Hotaka Kai has taken additional measures to support its staff, including housing newcomers in subsidized corporate apartments and offering skills training.
A dormitory kitchen shared by 33 women, ranging in age from 18 to 31, offers a glimpse of the diverse heritages mingling together. Peeking out from plastic bins labeled with residents’ names were sachets of Indonesian white pepper powder (Ladaku merica bubuk) and packets of seasoning for Vietnamese braised pork with eggs (thit kho).

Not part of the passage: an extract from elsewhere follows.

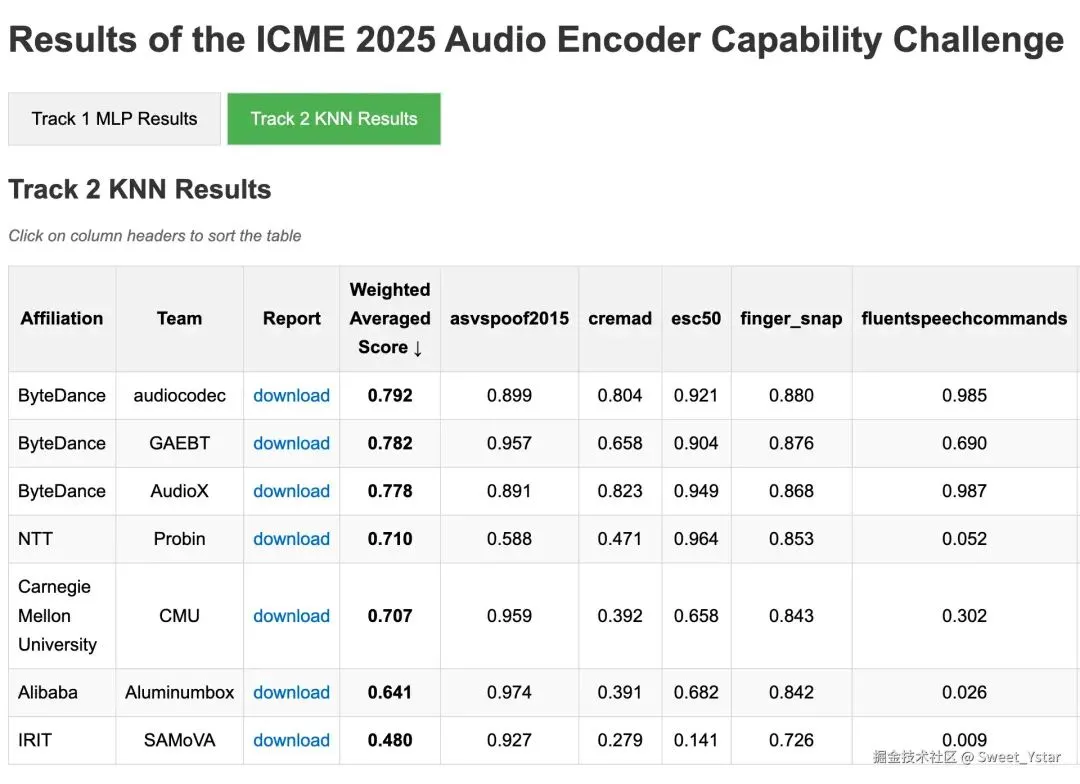Download the AudioX team report
The width and height of the screenshot is (1080, 784).
pos(291,491)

Across Gunma Prefecture, the reliance on foreign workers is unmistakable. In Oigami Onsen, a rundown mountainside village where many restaurants, shops, and hotels are shuttered, half of the 20 full-time workers at Ginshotei Awashima, a traditional Japanese hot springs inn, are originally from Myanmar, Nepal, or Vietnam.
Given the inn's remote rural location, "there are no more Japanese people who want to work here," said Wataru Tsutani, the owner.
Many of the inn's foreign workers possess educational backgrounds that would typically qualify them for more skilled positions. A 32-year-old with a physics degree from a university in Myanmar serves food in the inn’s dining rooms. A 27-year-old who studied Japanese culture at a university in Vietnam is stationed at the reception desk. A 27-year-old Nepali who was studying agricultural history at a university in Ukraine before the Russian invasion now washes dishes and lays out futon bedding in guest rooms.
Most of the customers at Ginshotei Awashima are Japanese. Sakae Yoshizawa, 58, who had come for an overnight stay with her husband and was enjoying a cup of tea in the lobby before checking out, said she was impressed by the service. "Their Japanese is very good, and I have a good feeling about them," she said. Ms. Yoshizawa mentioned that she works with foreign-born colleagues at a newspaper delivery service.
Ngun Nei Par, the inn’s general manager, graduated from a university in Myanmar with a degree in geography. She hopes the Japanese government will ease the path to citizenship, allowing her to bring the rest of her family to Japan someday.
Mr. Tsutani, the owner, noted that public perception has not yet caught up with the reality of the labor market, and there might be objections if too many foreigners obtained citizenship. "I hear a lot that Japan is a 'unique country,'" Mr. Tsutani said. Ultimately, "there is no need to make it that difficult for foreigners to stay in Japan. We want workers."